Oil Services Moving Higher, but Needs Confirmation of Higher Oil Prices
The decline in oil weighed on energy-related stocks over the six to eight weeks. The S&P 500 is trading near all-time highs, but the Oil & Gas Equip & Services SPDR and the Oil Service ETF (OIH) remain well below their July highs. The rebound in oil could translate into a bounce for XES and OIH. XES hit a new high in early July and then falling around 10%. The ETF managed to firm in the 50-62% retracement zone. This zone also marks support from the April and May lows. The new high in July indicates that the long-term trend is up and the retracement amount is normal for a correction within an uptrend. It is time to watch XES closely because the ETF is bouncing off this support zone the last two days.
On the oil inventory front, U.S. supplies of crude oil declined by 1.3 million barrels in the week ended Aug. 22, according to the American Petroleum Institute. The trade group also said supplies of distillates rose 2.4 million barrels, while supplies of gasoline declined 3.2 million barrels. The decline in gasoline was nearly matched by a rise in distillates and at this time of year, traders are now more focused on winter fuels than the demand for gasoline.

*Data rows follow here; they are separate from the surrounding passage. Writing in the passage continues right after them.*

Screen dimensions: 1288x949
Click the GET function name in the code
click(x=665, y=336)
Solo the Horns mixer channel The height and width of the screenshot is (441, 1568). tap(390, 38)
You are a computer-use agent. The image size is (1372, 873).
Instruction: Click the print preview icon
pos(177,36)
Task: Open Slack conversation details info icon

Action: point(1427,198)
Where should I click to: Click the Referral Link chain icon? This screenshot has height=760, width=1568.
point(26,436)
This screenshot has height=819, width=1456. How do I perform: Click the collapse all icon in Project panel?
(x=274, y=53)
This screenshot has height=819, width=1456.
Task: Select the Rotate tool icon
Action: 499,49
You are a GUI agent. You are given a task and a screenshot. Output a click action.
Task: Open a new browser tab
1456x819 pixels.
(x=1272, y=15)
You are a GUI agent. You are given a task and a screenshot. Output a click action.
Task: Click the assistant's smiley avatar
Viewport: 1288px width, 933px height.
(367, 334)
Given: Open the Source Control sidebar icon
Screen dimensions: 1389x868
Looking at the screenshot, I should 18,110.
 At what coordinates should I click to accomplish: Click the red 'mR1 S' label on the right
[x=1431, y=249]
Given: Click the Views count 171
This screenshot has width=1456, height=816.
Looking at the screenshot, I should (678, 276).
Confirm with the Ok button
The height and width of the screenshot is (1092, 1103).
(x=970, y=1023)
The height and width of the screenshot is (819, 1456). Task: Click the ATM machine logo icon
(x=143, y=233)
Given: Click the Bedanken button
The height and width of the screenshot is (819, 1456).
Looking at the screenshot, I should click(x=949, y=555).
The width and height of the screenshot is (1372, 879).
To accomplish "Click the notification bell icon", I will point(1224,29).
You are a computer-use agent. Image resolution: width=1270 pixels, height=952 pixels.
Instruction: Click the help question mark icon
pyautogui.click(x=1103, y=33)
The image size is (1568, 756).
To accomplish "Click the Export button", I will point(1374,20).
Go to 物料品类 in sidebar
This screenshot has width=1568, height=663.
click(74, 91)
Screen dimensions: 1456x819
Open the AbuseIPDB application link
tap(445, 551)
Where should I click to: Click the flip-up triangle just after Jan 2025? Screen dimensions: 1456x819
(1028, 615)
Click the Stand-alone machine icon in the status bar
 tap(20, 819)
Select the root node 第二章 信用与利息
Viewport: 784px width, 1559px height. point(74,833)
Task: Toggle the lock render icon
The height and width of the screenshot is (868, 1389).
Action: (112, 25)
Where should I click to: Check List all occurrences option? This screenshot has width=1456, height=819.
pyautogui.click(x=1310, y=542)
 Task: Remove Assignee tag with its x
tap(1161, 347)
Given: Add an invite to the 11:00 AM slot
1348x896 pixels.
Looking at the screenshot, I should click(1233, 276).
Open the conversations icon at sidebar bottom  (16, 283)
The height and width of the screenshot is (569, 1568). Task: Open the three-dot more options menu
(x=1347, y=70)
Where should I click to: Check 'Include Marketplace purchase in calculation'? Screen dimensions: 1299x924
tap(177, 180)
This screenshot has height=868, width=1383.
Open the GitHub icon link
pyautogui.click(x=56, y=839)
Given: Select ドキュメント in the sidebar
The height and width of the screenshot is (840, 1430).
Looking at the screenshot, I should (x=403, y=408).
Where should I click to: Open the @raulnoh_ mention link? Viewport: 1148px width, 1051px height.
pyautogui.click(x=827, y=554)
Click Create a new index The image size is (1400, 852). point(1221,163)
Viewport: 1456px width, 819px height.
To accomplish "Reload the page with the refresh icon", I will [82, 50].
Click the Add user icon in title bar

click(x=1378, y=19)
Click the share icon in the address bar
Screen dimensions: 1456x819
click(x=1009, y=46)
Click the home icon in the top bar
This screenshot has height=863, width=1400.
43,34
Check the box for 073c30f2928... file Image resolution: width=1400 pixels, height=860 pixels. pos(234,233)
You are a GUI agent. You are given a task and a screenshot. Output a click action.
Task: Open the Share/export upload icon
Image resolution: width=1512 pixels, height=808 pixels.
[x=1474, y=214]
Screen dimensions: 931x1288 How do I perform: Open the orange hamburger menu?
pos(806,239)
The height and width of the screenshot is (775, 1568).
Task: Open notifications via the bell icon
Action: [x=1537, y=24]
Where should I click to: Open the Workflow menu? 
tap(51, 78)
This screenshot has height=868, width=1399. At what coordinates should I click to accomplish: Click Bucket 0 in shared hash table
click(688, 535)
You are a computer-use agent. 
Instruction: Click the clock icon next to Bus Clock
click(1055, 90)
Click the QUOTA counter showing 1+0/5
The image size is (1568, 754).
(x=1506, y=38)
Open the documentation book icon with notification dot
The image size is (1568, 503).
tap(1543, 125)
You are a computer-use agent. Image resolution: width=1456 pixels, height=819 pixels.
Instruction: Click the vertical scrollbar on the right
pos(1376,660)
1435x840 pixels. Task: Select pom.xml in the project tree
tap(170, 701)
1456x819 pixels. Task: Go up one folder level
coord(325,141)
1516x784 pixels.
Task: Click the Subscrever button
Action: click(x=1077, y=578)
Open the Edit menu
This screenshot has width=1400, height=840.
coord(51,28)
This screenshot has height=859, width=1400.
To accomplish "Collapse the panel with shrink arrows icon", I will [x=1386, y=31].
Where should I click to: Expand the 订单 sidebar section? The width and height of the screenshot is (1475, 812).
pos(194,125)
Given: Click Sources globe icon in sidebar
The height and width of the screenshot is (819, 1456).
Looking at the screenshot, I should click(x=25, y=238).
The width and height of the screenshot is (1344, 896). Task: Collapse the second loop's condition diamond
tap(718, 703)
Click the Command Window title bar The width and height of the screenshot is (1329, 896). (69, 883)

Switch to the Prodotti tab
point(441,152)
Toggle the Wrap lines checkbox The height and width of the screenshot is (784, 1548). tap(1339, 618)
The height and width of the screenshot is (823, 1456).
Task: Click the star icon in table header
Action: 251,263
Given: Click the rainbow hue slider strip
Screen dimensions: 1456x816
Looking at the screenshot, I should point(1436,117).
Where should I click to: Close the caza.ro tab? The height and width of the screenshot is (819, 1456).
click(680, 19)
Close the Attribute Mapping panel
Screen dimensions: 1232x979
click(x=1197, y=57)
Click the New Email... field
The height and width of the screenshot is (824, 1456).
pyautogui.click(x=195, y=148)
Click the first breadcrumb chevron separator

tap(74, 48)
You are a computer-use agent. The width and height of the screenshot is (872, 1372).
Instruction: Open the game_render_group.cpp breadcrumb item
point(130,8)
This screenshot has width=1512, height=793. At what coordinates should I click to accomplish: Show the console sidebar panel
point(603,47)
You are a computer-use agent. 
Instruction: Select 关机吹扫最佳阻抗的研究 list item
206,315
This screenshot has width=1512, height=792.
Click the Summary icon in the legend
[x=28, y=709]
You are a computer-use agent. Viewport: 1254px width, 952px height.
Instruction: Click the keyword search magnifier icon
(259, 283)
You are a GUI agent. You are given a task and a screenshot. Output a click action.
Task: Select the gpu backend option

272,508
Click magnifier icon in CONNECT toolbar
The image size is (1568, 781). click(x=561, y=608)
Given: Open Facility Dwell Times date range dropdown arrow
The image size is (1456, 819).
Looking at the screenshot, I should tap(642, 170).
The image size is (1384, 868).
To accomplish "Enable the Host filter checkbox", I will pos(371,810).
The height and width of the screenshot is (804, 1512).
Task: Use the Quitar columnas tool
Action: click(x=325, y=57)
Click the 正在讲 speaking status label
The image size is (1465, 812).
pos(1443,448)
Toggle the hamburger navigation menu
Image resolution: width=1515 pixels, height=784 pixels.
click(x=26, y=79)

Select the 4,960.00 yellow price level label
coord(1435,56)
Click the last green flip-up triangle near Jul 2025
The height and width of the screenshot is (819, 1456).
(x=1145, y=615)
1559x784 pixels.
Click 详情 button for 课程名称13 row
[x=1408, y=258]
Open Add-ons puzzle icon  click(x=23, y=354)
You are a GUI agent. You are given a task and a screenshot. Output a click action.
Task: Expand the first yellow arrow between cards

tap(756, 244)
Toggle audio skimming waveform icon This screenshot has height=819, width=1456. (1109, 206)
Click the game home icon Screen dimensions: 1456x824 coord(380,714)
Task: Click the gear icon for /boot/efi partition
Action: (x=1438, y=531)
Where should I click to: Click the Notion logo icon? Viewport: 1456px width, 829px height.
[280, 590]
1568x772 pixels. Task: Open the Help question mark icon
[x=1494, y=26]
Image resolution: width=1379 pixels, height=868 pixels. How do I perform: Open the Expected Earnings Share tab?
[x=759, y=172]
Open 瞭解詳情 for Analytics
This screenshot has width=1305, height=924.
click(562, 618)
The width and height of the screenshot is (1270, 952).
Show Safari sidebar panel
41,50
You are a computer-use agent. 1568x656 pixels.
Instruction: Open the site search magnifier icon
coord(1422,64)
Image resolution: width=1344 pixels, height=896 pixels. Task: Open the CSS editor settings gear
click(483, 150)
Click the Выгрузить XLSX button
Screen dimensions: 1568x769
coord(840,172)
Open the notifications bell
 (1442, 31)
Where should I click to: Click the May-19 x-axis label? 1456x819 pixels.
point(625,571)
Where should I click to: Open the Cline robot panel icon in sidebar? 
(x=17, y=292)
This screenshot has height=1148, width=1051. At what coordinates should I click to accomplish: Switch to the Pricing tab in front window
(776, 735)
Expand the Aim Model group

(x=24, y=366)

The OIH is poised to test resistance near the 50-day moving average at $55.65. A close above this level would lead to a test of the July highs at 58. Support is seen near the recent lows at 53. Momentum is positive with the MACD (moving average convergence divergence) index generating a buy signal on Monday. This occurs when the spread (the 12-day moving average minus the 26-day moving average) crosses above the 9-day moving average of the spread. The RSI is moving higher with price action reflecting accelerating positive momentum while printing at 54, which is the middle of the neutral range.